David, There are a few things here, first of all, you should not use FastSchedule=0. You should get the below error message as one of the first lines of slurmctld/slurmd output: >error: FastSchedule will be removed in 20.02, as will the FastSchedule=0 functionality. Please consider removing this from your configuration now. AMD Rome(all from Epyc) line is another AMD line with multiple NUMA nodes per socket, by default Slurm considers every NUMA node as a separate Socket since from the application perspective it's more important than the number of packages. I see that you have both --cpu-bind=v,thread and --hint=nomultithread. The way --hint is implemented is modyfication of the same job descrtiption member as --cpu-bind and the only --cpu-bind option allowed together with --hint is verbose. If other than verbose options are specified to --cpu-bind the value of --hint is ignored. Could you please re-run the test skipping "thread" in --cpu-bind? Could you please elaborate on the goal you're trying to achieve by --hint=nomultithread? cheers, Marcin
I don't see any mention of --cpu-bind overriding --hint in the srun man page. A user reports that --hint=nomultithread worked with --cpu-bind=threads in Slurm 18.08.7 (although on a different processor) [saraha@osprey misc]$ srun --mpi=pmi2 -n2 --hint=nomultithread --cpu-bind=threads -c 2 ./xthi | sort {{ Hello from rank 000 thread 00 on prod-0065 (core affinity = 0 )}} {{ Hello from rank 000 thread 01 on prod-0065 (core affinity = 1 )}} {{ Hello from rank 001 thread 00 on prod-0065 (core affinity = 28 )}} {{ Hello from rank 001 thread 01 on prod-0065 (core affinity = 29 )}} {{ [saraha@osprey misc]$ srun --mpi=pmi2 -n2 --cpu-bind=threads -c 2 ./xthi | sort}} {{ Hello from rank 000 thread 00 on prod-0065 (core affinity = 0 )}} {{ Hello from rank 000 thread 01 on prod-0065 (core affinity = 56 )}} {{ Hello from rank 001 thread 00 on prod-0065 (core affinity = 28 )}} {{ Hello from rank 001 thread 01 on prod-0065 (core affinity = 84 )}} What we're trying to do is disable use of SMT threads.

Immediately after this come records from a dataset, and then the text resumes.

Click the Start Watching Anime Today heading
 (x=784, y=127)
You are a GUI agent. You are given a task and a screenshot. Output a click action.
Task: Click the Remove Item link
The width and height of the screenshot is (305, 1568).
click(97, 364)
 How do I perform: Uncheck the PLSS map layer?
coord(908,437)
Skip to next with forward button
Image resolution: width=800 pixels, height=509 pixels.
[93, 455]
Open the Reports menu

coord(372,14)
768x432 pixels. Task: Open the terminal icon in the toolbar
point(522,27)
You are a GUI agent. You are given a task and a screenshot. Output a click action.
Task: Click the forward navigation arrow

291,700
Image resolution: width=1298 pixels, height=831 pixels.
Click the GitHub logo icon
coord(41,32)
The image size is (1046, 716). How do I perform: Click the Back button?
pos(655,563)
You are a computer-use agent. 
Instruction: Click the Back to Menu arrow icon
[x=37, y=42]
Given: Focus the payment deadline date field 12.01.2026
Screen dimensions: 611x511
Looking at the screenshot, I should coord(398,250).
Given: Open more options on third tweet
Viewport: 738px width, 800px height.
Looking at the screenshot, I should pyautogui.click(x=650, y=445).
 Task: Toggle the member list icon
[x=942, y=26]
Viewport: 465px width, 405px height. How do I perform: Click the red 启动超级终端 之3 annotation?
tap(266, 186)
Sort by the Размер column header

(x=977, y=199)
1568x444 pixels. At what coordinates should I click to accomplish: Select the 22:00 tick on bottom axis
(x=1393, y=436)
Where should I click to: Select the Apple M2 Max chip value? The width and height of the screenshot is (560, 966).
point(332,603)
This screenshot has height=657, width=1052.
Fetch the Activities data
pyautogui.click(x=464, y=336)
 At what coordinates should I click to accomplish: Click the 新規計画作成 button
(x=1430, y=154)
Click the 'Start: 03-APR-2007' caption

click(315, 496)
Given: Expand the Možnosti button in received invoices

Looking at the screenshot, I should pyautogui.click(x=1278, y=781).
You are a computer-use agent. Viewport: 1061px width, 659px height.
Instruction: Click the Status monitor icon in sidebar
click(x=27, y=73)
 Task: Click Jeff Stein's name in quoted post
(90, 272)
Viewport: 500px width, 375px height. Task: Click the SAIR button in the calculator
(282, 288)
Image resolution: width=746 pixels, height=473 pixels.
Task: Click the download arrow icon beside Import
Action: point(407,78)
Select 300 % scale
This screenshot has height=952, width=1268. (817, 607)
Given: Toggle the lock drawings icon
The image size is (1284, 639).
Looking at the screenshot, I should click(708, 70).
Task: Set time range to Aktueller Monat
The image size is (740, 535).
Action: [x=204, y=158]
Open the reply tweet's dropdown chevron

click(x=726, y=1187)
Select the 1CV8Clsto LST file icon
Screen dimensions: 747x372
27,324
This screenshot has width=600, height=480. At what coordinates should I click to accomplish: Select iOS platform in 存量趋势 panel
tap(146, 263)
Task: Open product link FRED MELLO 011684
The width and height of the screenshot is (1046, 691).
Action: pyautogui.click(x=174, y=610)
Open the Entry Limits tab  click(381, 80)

Created attachment 12354 [details] error message + documentation about --hint ignore(v1) David, I can confirm there was a commit changing this behavior[1], previously the final result was dependent on the order of salloc/sbatch/srun arguments. Attached patch adds an end-user error message informing that the option is ignored and documents this in appropriate man pages. I'm addressing additional end-user messages to 20.02, since it's a user end change. However, if you like it should cleanly apply on top of 19.05. Did you change slurm.conf between the tests in bug report and comment 3? Since in comment 3 both attempts resulted in the allocation you wanted to achieve? This behavior depends on a number of "CPUs" you specify in the node configuration line of slurm.conf - if it's equal to number of cores (not the total number of threads) or you have SelectTypeParameters=CR_ONE_TASK_PER_CORE set in your slurm.conf cores are threaded as one PU(processing unit). If you prefer to keep CPUs=TotalNumberSMTs you can achieve one "PU per core" adding --threads-per-core=1 option to your srun. Like below (I have ThreadsPerCore=2. Core 0 has PU0 and PU1; Core1 has PU2 and PU3..): 1. Default, every thread treated as PU. # srun --mem=10 -n2 -c2 /bin/bash -c 'taskset -cp $$' srun: job 899 queued and waiting for resources srun: job 899 has been allocated resources pid 29265's current affinity list: 2,3 pid 29264's current affinity list: 0,1 2. Added --threads-per-core=1 - core treated as one PU. Each task gets 4 threads=2cores. Binding done to all threads in core. # srun --mem=10 -n2 --threads-per-core=1 -c2 /bin/bash -c 'taskset -cp $$' srun: job 898 queued and waiting for resources srun: job 898 has been allocated resources pid 29194's current affinity list: 0-3 pid 29195's current affinity list: 4-7 3. Added --cpu-bind=thread to bind processes to only one SMT per core. # srun --mem=10 -n2 -c2 --threads-per-core=1 --cpu-bind=thread /bin/bash -c 'taskset -cp $$' srun: job 912 queued and waiting for resources srun: job 912 has been allocated resources pid 7512's current affinity list: 4,6 pid 7511's current affinity list: 0,2 I hope you find this helpful. cheers, Marcin [1] https://github.com/SchedMD/slurm/commit/4cf80f20736b0ce81471582c56f2aca20ad8df27
David, Did you try the attached patch? Is there anything else I can help you with in regards to the issue? cheers, Marcin
Using --cpu-bind=thread --threads-per-core=1 meets our needs. I haven't tried out the patch.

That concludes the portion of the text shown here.